### PASSAGE TO READ
Laugh Therapy for Parkinson’s
Let me begin by saying it isn’t my intention to offend or poke fun at anyone living with Parkinson’s disease with the exception of myself. PD is a serious, gut wrenching disease. If you have no sense of humor, stop and read no further. If you are still reading, congratulations! You recognize that at the very least laughter can provide hope as a therapeutic tool. I personally have experienced times when PD, it seems, has gotten the best of me and I’ve had to wrestle with anxiety, apathy and even depression. As some of you may know these mental states often occur with many types of chronic illness.
Researchers tell us that because of the loss of dopamine cells in the brain and the way in which they interact with serotonin and melatonin that we experience episodes of feeling blue or down, complacent even overly anxious. Without getting too technical, PD as it progresses causes these symptoms to worsen over time. Now that you’re thoroughly depressed, how can I possibly think of laughing? What hope could you provide that laughter is even possible?
If you were overweight or out of shape you would exercise to improve your physical body. You would join a gym or work out at home, perhaps join a dance class or PD specific exercise program. Laugh Therapy is a work out for your brain and there are experts in the PD community that are available to help. Some of them are life coaches (like a personal trainer) while others work with groups of people to overcome the down times of living with Parkinson’s. I have personal experience with these professionals and their methods.

### SUPPLIED DATA
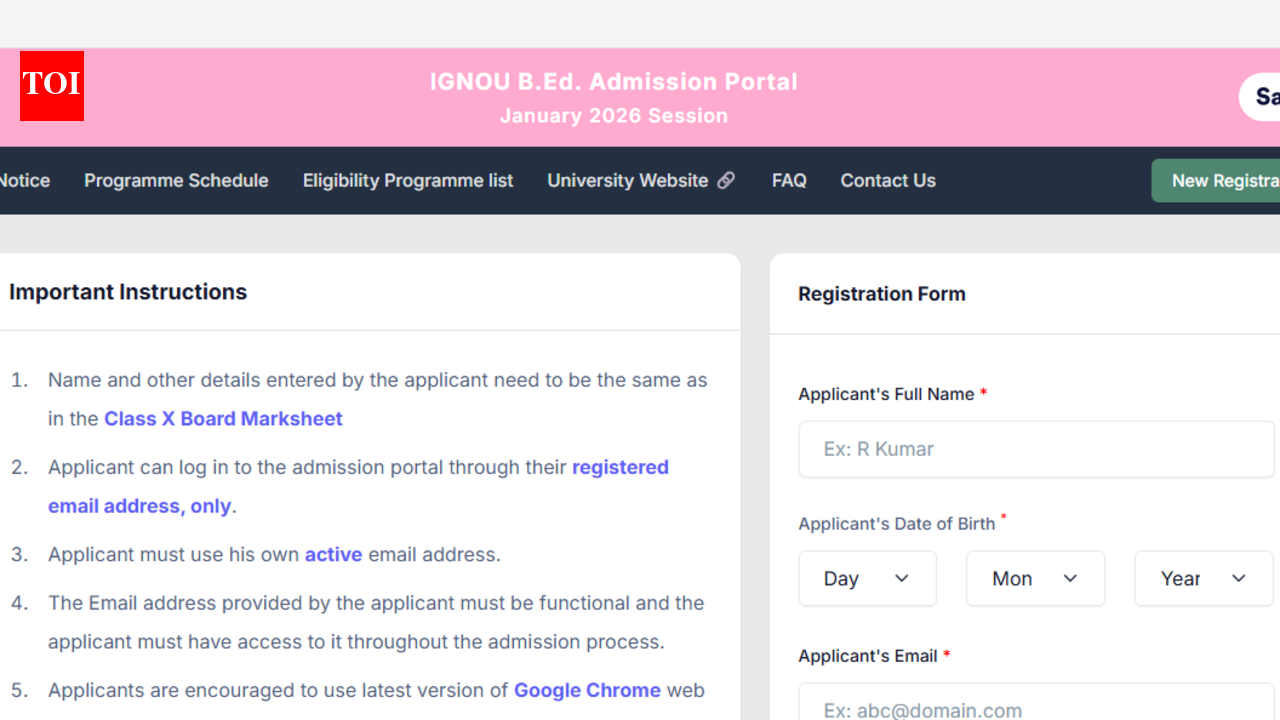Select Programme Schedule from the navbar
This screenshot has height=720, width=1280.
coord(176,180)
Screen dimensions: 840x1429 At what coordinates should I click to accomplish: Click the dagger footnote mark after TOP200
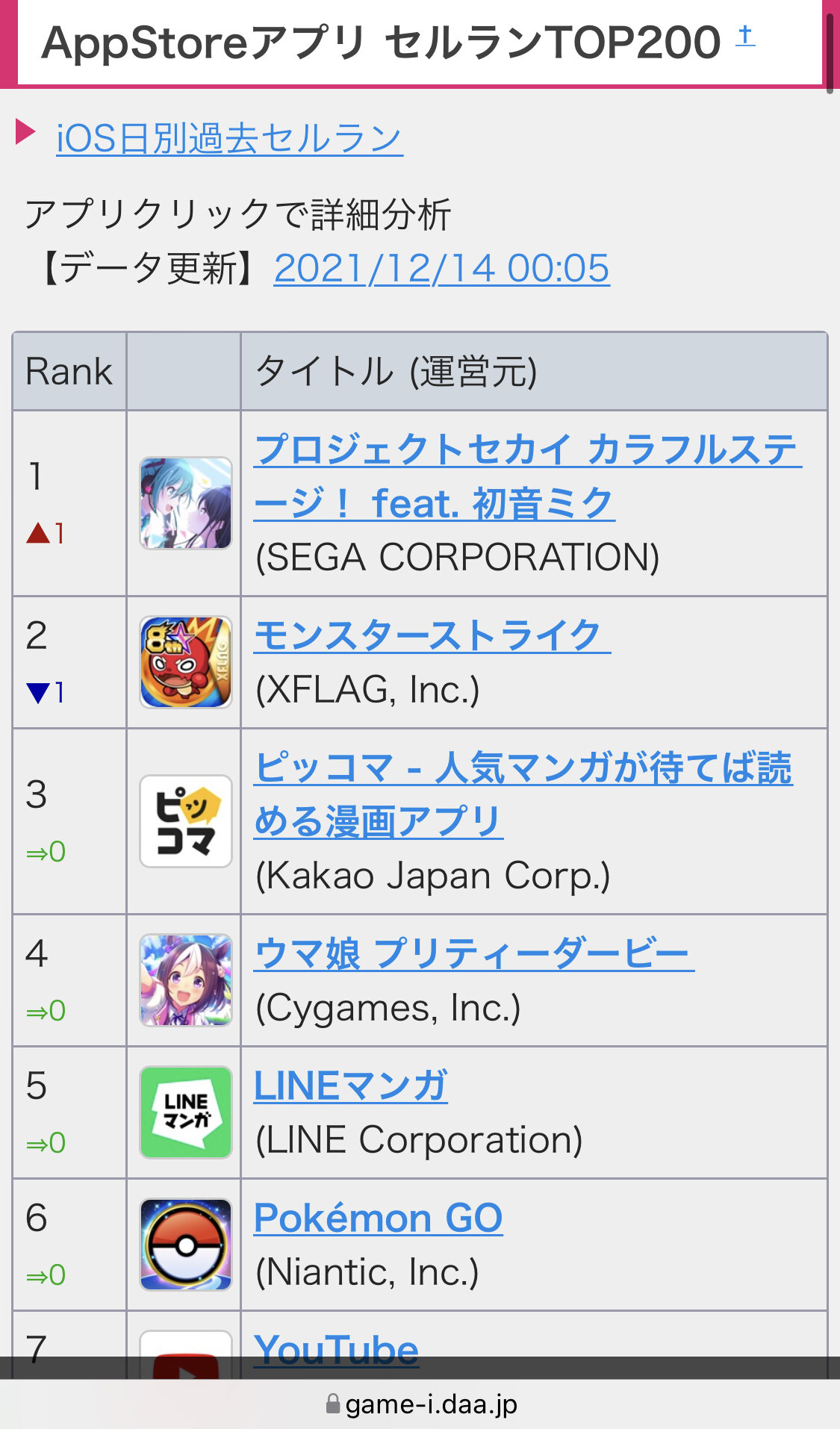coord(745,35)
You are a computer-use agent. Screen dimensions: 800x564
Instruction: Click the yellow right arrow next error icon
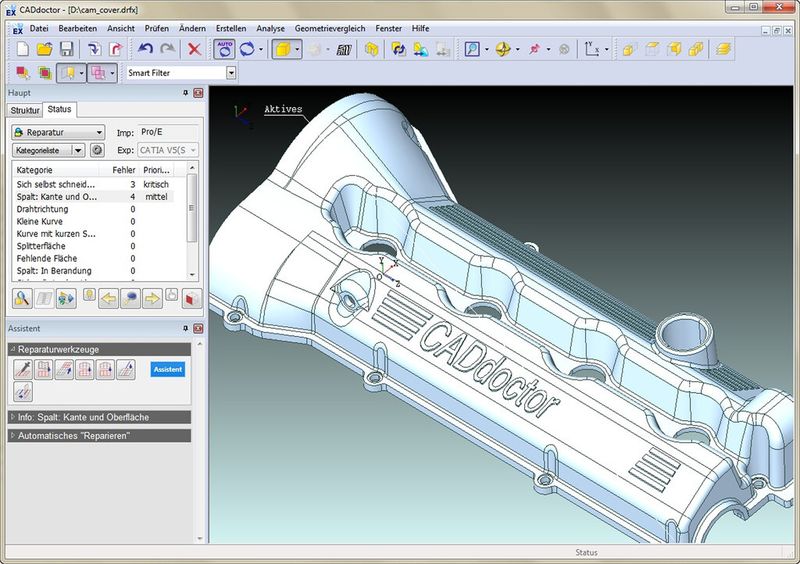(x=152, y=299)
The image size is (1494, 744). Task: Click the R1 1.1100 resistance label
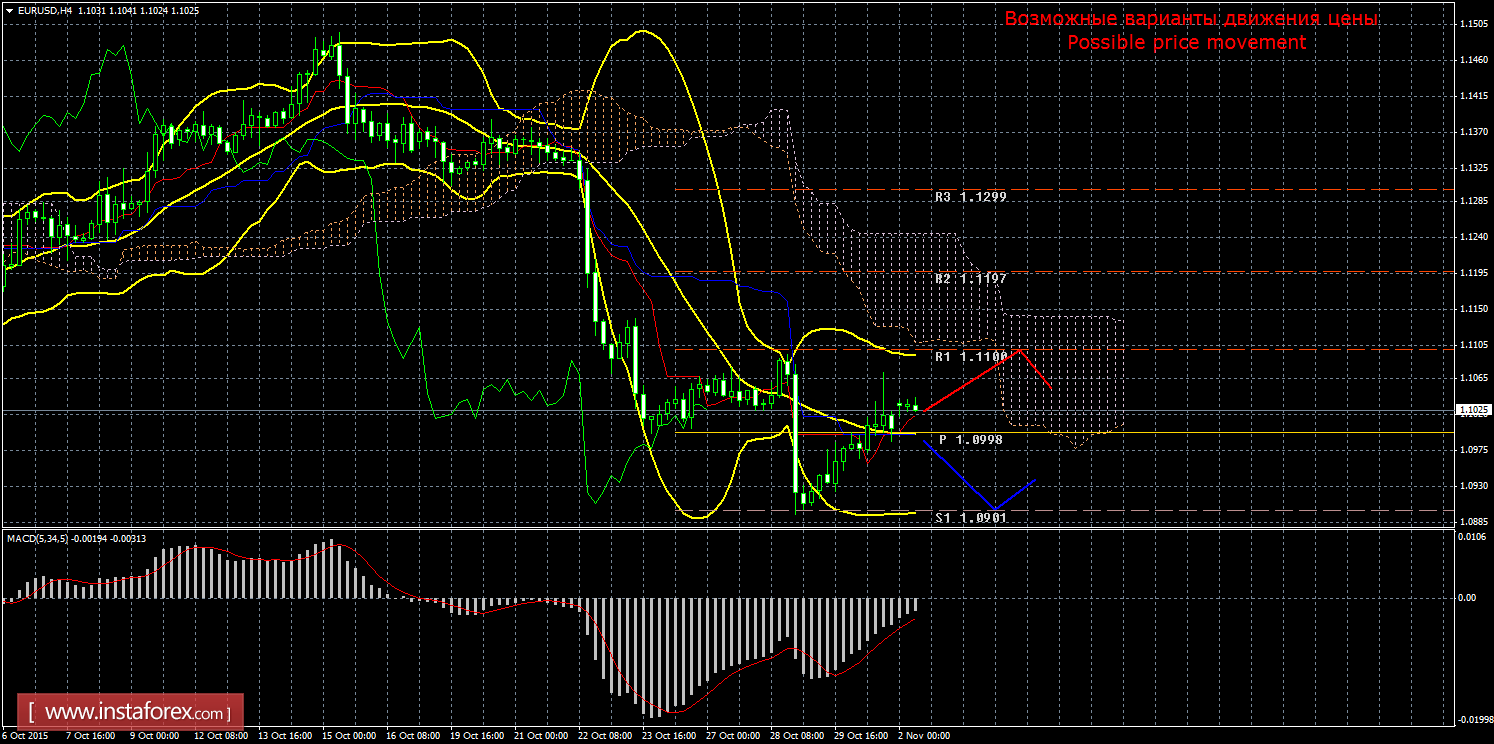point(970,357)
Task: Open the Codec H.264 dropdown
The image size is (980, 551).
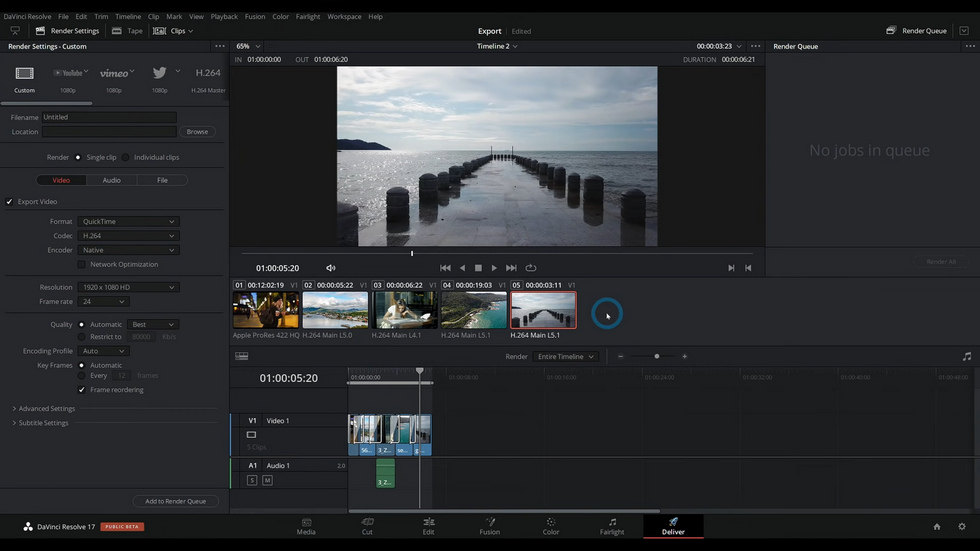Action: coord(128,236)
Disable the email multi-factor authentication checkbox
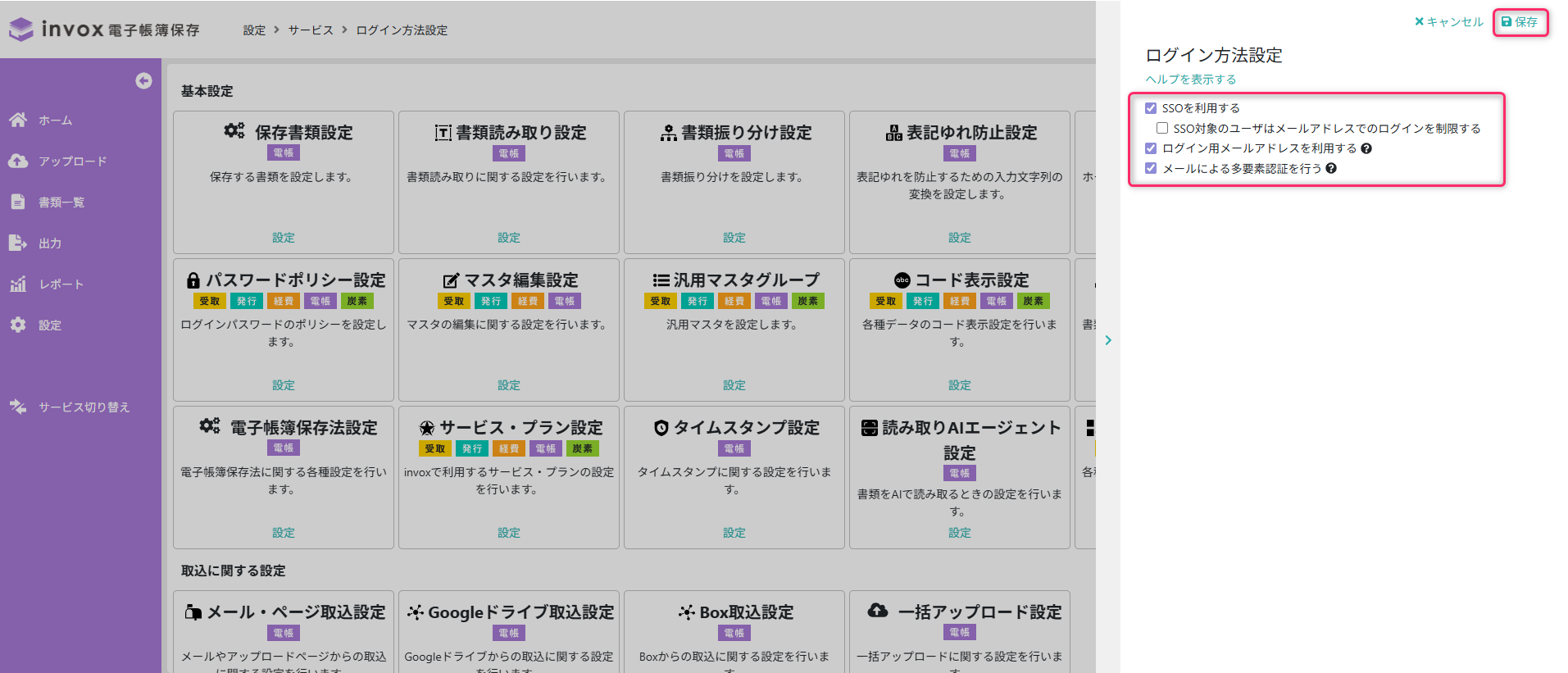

### ACTIVITY A
Can you rewrite the laugh therapy piece from "Laugh Therapy for" up to and including "of chronic illness.", swapping "gut wrenching" for "devastating"?
### ACTIVITY B
Could you pick up the laugh therapy piece after its final sentence and carry it forward?

### EXERCISE ANSWER A
Laugh Therapy for Parkinson’s
Let me begin by saying it isn’t my intention to offend or poke fun at anyone living with Parkinson’s disease with the exception of myself. PD is a serious, devastating disease. If you have no sense of humor, stop and read no further. If you are still reading, congratulations! You recognize that at the very least laughter can provide hope as a therapeutic tool. I personally have experienced times when PD, it seems, has gotten the best of me and I’ve had to wrestle with anxiety, apathy and even depression. As some of you may know these mental states often occur with many types of chronic illness.

### EXERCISE ANSWER B
How it works
There are two types of laughter, spontaneous and deliberate. Both have similar properties that stimulate endorphins that produce a biochemical reaction and allow the “happy juices” to flow. There have been clinical trials that concluded a positive result as to the benefits of laughter affecting mental and physical health. Sources of this type of therapy is pretty much open ended. What makes you laugh? For some, watching stand-up comedy while others cartoons or comic strips. Maybe online videos of silly animals doing tricks tickles your funny bone. An example of deliberate laughter is to look at yourself in the mirror and literally laugh out loud. Not a half-hearted chuckle but a deep down belly laugh. Sounds silly? Try it, I dare you! The next time you meet someone, shake their hand and just start laughing. Most likely they will start laughing also and wonder what is so funny. As I write this, I am remembering many awkward moments where PD got in the way and thoroughly embarrassed myself to where all I could do was laugh. Most memories are those involving public places, restaurants, department stores, china shops.
Pity party over
Throughout my 22 years of living with Parkinson’s, I’ve had my share of pity parties. Fortunately, my wife holds me accountable and is known for limiting my sorrow by popping all my balloons. It’s never easy overcoming these feelings and it takes mental conditioning. Laughter therapy can help. My recommendation is take two generous doses as many times as necessary of whatever makes you laugh but use caution because laughter is definitely contagious.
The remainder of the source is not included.